Work required ▸ Copy out, from the data, each line containing the string "image".

(Records from a data source)
- - -

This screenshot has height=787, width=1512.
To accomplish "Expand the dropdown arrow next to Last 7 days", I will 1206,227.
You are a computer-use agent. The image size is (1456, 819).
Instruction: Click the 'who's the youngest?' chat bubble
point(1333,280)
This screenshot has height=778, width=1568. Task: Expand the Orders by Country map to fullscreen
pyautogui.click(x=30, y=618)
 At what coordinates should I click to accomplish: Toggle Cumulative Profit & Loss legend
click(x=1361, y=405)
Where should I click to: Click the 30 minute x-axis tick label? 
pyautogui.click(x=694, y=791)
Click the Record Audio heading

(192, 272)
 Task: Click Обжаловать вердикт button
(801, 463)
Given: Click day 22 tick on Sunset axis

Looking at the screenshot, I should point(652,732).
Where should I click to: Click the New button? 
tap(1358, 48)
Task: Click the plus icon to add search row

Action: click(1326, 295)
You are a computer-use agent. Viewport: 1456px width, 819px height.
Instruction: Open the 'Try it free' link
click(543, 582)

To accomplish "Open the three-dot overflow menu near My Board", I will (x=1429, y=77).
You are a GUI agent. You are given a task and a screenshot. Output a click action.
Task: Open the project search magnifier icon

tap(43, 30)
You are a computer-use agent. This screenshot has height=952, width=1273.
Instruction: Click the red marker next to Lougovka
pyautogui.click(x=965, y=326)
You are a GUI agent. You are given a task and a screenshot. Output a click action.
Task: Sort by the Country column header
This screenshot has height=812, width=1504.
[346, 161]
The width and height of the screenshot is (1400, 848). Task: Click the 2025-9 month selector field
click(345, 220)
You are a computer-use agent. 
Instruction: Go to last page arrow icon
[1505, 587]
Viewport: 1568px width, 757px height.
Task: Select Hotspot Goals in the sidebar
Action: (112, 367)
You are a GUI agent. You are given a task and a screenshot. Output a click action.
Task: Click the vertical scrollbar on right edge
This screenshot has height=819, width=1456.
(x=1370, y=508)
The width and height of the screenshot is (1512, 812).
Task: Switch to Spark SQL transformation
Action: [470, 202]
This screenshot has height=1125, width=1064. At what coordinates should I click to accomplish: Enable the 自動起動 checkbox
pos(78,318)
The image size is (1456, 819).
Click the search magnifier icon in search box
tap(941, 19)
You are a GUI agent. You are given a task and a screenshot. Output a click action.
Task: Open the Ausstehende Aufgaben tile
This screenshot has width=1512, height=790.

- - -

Expected output ▸
You are a computer-use agent. The image size is (1456, 819).
The image size is (1456, 819).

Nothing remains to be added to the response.